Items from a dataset

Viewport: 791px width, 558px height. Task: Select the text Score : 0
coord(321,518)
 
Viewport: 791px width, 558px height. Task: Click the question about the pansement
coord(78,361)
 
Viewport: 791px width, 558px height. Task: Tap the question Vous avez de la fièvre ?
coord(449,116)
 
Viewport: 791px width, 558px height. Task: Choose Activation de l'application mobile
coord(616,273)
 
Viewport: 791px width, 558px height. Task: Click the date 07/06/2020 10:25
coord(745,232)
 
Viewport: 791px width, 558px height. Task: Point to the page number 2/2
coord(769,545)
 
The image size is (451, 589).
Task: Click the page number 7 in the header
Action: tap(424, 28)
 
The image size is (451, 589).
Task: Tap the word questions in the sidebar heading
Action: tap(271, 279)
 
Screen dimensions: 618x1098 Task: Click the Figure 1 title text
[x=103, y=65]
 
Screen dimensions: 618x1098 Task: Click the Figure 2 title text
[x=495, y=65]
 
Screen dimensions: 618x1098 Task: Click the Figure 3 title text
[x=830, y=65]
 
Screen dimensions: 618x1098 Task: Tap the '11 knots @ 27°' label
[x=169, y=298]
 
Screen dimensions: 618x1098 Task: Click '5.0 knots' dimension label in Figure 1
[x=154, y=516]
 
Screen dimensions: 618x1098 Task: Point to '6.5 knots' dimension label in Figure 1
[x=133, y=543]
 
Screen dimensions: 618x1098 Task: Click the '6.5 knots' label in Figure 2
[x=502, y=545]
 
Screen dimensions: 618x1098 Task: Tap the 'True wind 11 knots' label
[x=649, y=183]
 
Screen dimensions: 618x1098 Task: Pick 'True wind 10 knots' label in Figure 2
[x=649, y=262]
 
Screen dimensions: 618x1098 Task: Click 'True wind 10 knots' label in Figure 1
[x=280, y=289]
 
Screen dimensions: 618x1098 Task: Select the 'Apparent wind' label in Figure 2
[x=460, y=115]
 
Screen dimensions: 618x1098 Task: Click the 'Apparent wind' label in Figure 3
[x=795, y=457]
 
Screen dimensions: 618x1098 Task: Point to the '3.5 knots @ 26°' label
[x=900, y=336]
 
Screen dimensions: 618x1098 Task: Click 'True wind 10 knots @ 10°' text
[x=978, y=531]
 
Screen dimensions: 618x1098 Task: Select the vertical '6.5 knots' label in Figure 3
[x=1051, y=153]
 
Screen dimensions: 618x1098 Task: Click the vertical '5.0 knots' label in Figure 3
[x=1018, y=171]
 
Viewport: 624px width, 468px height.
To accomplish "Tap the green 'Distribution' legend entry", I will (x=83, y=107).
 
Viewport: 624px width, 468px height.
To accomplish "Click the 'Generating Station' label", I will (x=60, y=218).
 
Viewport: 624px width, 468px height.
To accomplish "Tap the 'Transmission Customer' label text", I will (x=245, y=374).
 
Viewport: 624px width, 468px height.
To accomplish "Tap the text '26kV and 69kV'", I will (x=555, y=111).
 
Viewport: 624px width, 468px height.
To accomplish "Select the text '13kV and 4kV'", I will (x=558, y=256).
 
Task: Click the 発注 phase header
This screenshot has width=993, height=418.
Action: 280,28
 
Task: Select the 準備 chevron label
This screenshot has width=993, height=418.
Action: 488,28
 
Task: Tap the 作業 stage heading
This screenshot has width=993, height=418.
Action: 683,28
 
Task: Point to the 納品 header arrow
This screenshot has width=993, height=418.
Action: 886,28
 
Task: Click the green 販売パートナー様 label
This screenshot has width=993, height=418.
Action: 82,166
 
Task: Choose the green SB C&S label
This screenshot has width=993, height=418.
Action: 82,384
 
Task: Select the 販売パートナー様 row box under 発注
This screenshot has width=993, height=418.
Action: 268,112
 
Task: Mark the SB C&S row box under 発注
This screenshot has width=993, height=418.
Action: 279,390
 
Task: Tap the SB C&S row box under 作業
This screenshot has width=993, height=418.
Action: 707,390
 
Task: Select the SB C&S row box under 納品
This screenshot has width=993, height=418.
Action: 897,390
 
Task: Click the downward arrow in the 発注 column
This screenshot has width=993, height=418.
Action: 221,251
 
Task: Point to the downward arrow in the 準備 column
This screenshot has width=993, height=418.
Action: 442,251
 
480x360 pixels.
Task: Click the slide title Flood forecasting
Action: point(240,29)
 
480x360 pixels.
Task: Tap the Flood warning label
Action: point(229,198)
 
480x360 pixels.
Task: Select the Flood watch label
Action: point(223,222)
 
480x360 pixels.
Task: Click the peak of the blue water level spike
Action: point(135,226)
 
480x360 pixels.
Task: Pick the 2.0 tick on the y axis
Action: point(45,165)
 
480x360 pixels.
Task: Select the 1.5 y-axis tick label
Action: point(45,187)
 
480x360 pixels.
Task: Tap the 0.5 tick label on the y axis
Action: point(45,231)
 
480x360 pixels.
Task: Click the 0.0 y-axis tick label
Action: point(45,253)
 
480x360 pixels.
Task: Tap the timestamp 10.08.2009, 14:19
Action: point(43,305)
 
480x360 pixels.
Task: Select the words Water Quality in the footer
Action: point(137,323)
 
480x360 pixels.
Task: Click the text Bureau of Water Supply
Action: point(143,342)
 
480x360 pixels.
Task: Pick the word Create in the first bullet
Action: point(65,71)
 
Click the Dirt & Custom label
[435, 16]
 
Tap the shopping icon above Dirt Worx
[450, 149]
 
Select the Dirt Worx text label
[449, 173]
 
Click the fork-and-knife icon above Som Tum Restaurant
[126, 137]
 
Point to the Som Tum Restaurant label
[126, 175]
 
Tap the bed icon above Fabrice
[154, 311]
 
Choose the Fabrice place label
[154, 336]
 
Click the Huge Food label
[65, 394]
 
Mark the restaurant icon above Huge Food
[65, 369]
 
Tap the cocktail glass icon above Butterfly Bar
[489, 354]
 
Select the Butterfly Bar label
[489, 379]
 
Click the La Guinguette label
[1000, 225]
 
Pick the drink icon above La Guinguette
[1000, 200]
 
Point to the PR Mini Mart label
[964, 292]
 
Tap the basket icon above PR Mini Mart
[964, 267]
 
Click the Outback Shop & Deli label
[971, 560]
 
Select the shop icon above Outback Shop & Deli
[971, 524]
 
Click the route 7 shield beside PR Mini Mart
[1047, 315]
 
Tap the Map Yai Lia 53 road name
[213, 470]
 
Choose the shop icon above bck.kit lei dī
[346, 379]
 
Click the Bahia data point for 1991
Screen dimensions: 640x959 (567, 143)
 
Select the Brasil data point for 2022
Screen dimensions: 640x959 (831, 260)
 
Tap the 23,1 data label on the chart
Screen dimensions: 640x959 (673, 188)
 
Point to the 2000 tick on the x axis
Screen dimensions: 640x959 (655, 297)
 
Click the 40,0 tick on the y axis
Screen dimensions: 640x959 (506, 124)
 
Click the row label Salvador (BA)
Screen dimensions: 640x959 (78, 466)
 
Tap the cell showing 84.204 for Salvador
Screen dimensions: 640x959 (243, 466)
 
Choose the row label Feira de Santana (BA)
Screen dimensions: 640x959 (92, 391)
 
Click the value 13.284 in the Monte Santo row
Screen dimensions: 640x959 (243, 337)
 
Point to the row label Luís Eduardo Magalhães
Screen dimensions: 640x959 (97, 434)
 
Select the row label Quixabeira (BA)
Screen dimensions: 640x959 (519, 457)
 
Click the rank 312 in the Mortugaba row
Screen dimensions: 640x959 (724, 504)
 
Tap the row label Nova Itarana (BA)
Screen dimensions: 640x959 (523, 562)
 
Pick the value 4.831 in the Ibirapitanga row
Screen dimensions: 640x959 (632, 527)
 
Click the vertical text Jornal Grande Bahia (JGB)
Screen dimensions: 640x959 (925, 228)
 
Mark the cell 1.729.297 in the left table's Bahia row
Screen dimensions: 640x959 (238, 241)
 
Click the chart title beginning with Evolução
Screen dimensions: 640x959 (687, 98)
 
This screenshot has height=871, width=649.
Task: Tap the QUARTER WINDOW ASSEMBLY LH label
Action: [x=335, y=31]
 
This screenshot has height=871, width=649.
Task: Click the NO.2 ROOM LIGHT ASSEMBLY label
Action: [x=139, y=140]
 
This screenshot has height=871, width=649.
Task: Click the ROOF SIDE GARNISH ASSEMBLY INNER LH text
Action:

## SHORT TASK
Tally the lines in the listing above that contain the string "title", treating case as significant. Reply with the number alone.

## THE ANSWER
5